La température en cette fin
d'après-midi est fraîche ; " On
supporte son cache-nez !
" m'assure
Yves, le médecin réserviste peut
habitué à ce rude climat puisque
résidant à Nice, en enfonçant
les mains dans ses poches, "
et si on se
frottait un petit cuivre ou deux pour se
réchauffer ? ".
Ce n'est pas tombé dans l'oreille d'un sourd
; Boss passait par là ! Bientôt tout
le monde se retrouve avec son chiffon et son "
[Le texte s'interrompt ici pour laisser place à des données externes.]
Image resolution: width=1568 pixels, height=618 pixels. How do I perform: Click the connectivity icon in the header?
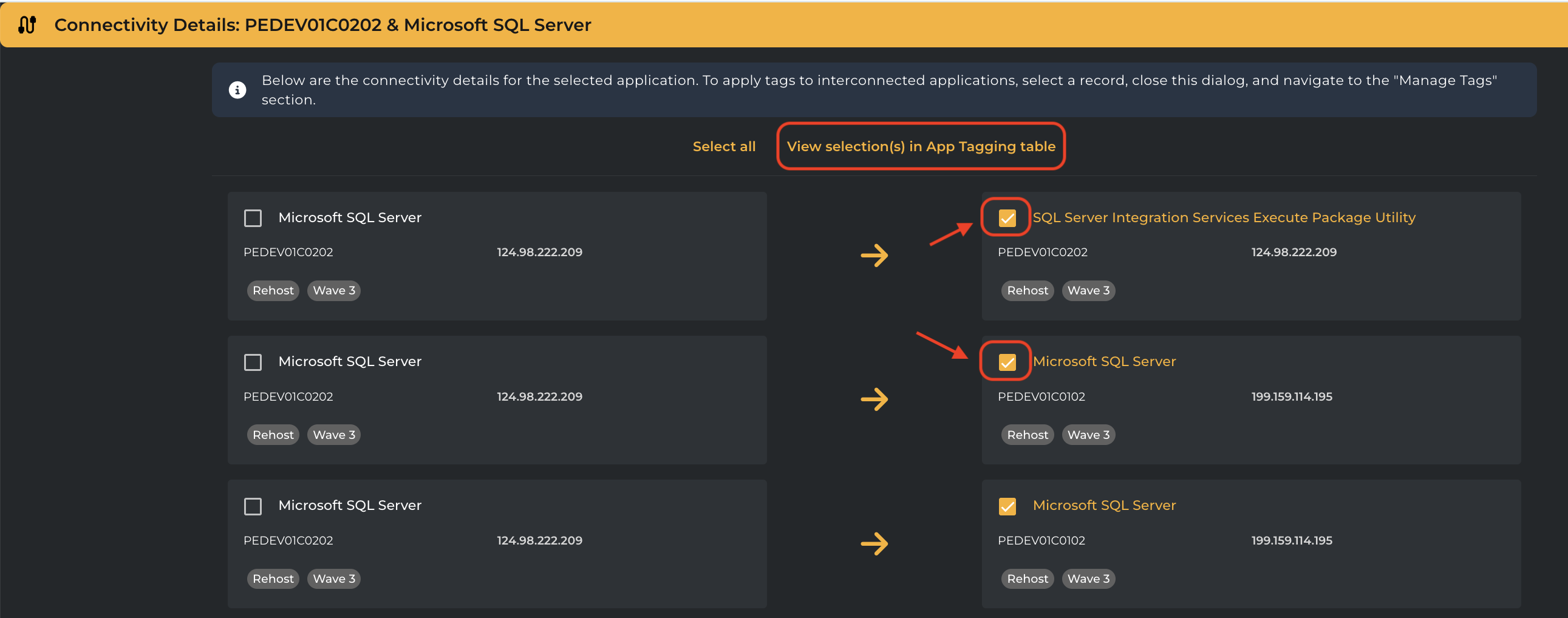[x=27, y=25]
brillant belge " : la Belle Poule se fait superbe,
comme à son habitude, pour son entrée
au port.
Il y a des mauvaises langues qui affirment que la
consommation du brillant belge utilisé est
plus importante que celle de gazole pour le moteur
!
Briquer le pont.
Sur la plage avant quatre réservistes pieds
nus briquent le pont, sans brique comme autrefois,
mais au ballet brosse et au détergent. Le
plus ancien est un Chirurgien dentiste, un "cinq
pleins", un réserviste qui vient
régulièrement servir à bord de
la Belle-Poule en qualité de "matelot de
pont".
L'équipage en bordée : le
Guennec.
La virée à terre commence. Ils vont,
Guennec en poche (le sou breton), à pieds ou
en taxi. Quatre jours d'escale ne suffiront pas
à découvrir les trésors de la
région. "T'as pas quelques Guennecs en
trop?", "Ici, tu as combien de Guennecs pour cents
Francs?" Le Guennec, c'est le nom
attribué, par le marin en escale, à
toute monnaie étrangère, une
espèce de terme espéranto au service
de la Marine. Il n'y a plus ni Kopeck, ni Peso.
Pesetas, Livres ou Drachmes n'ont plus court.
LeRial, le Zloty, lePenny ont fondu ... Seul reste
le Guennec, il est monnaie étalon. Mais le
Guennec lui-même a un surnom : "Tu n'aurais
pas quelques "Merdiers" de reste pour me
dépanner?"
De ces sorties à terre pleines de rencontres
et d'imprévus, chacun rapportera
informations, impressions, découvertes,
comparaisons à partager avec tout
l'équipage. ....
Retour d'escale, l'appareillage
Les quatre jours d'escale ont passé aussi
vite et denses qu'un grain orageux. Le beau pays de
Cornouailles s'éloigne. Chacun emporte
quelques cadeaux à offrir ; le marchand de
soupe a fait son plein de légumes, de fruits
et d'eau douce. Il ne reste plus qu'à faire
route ; à droite en sortant et tout droit
jusqu'à l'Aber Wrac'h, terre natale de bon
nombre de nos marins.
"Du monde à la grand-voile! Boss.... t'as
quelqu'un au guide corne? A toi le lève nez.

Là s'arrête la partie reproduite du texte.